Only the lines from the beginning of the data through the one with "Image resolution: width=1030" belong in the answer, each retyped exactly, with pictures left out.

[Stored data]
- Opening Delimiter -
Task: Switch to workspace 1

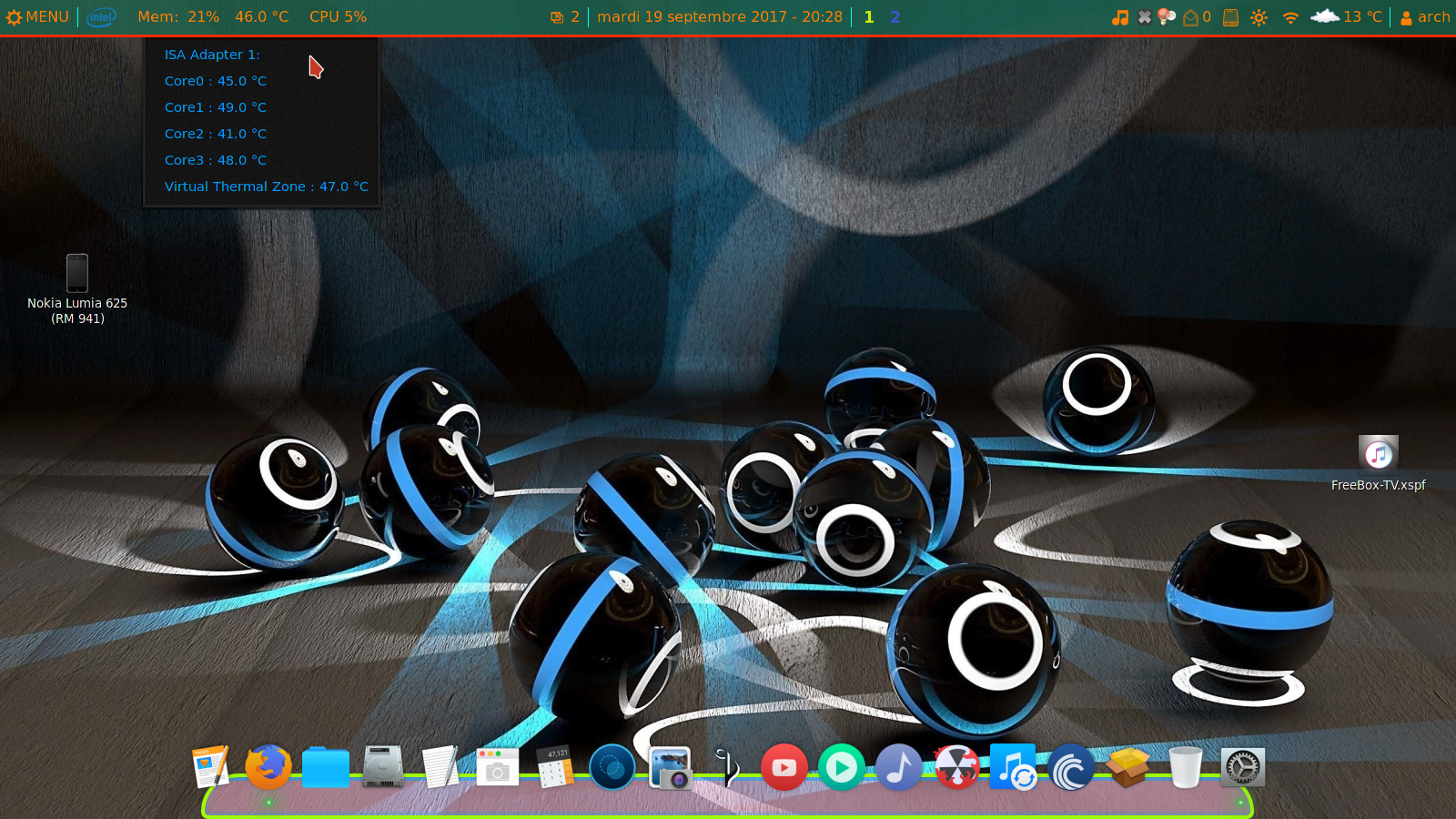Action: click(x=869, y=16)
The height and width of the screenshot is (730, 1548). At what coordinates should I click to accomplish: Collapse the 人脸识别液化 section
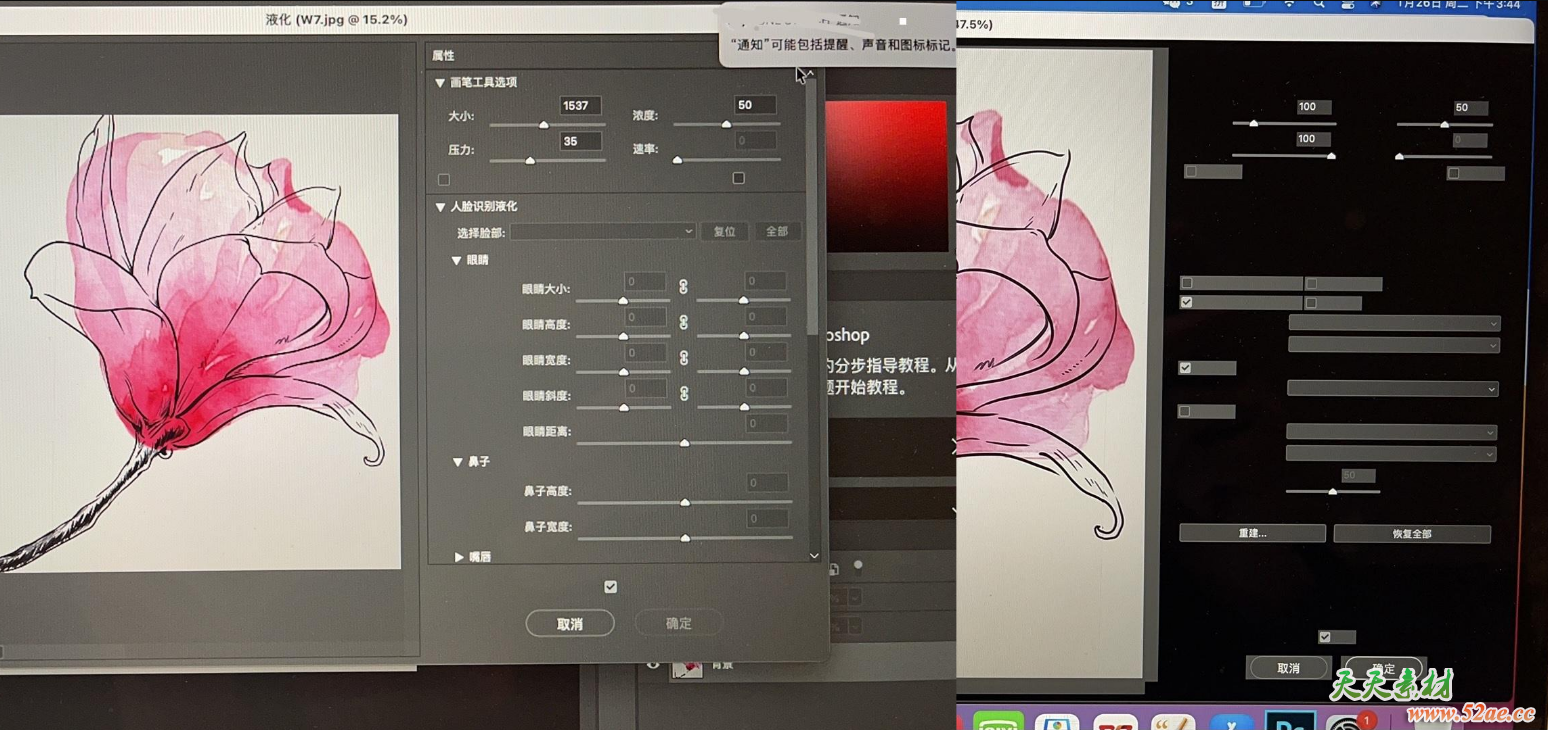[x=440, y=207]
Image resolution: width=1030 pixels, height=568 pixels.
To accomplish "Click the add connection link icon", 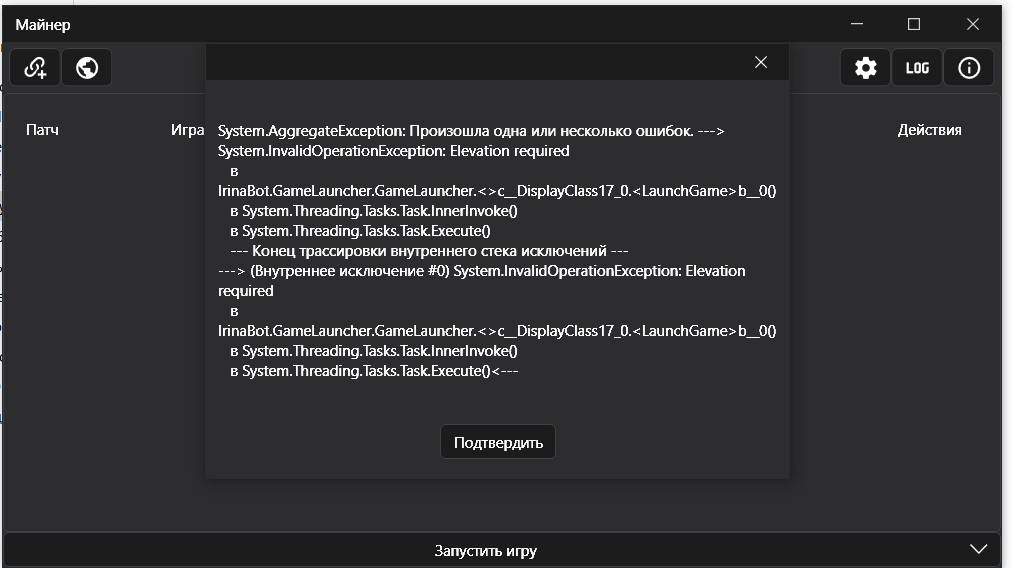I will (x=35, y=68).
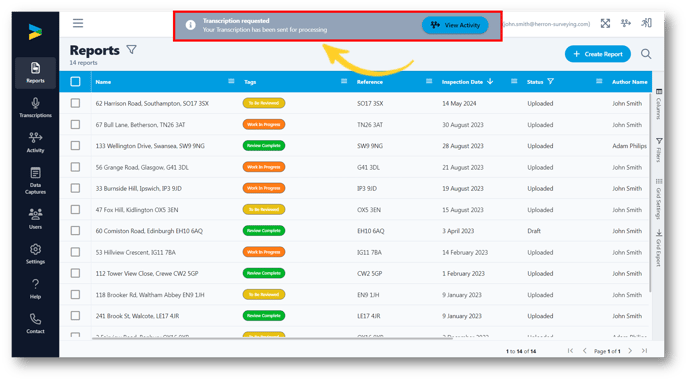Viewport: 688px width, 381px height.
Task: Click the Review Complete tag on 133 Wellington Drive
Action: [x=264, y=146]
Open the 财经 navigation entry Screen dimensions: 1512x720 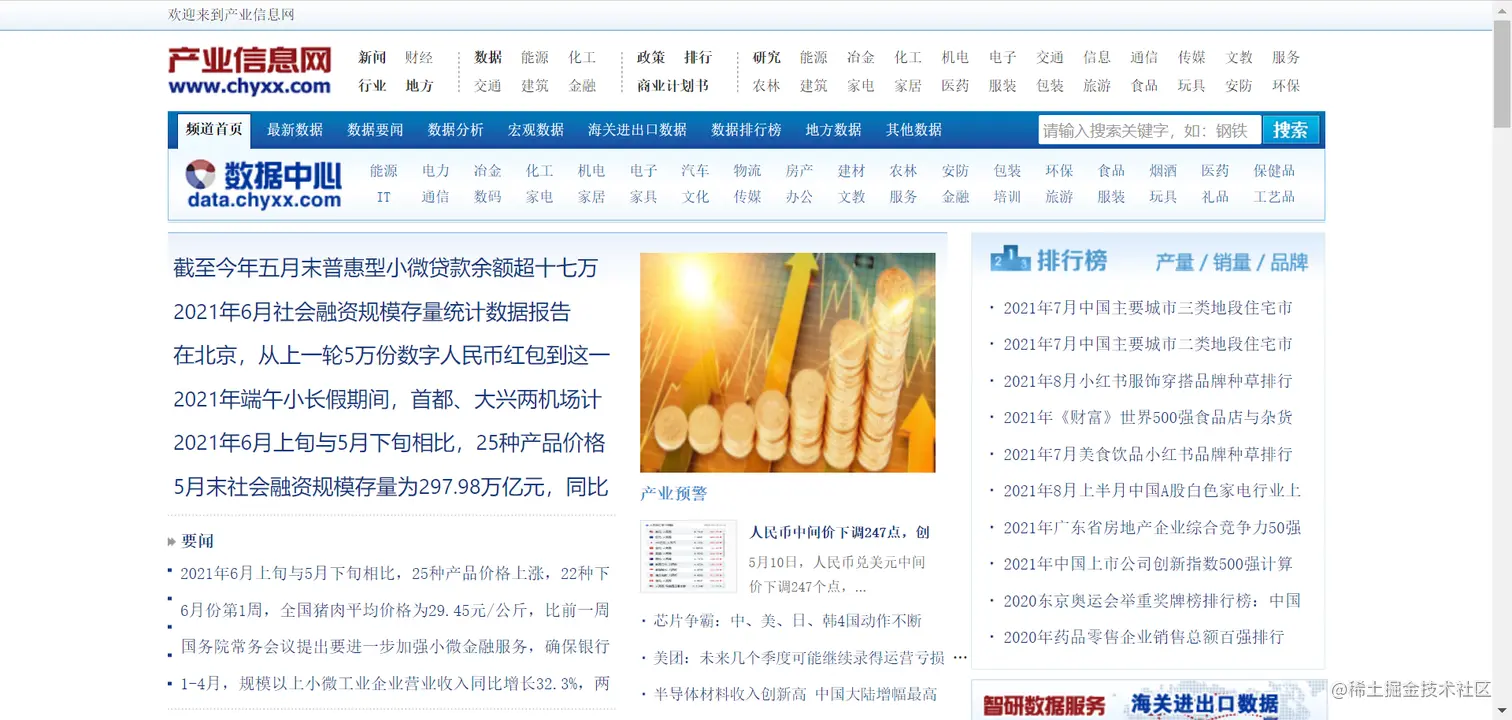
- Closing Delimiter -
** Response for this exercise **
Task: Switch to workspace 1

Action: click(x=869, y=16)
The height and width of the screenshot is (730, 1548). At what coordinates should I click to accomplish: Collapse the 人脸识别液化 section
[x=440, y=207]
Image resolution: width=1030 pixels, height=568 pixels.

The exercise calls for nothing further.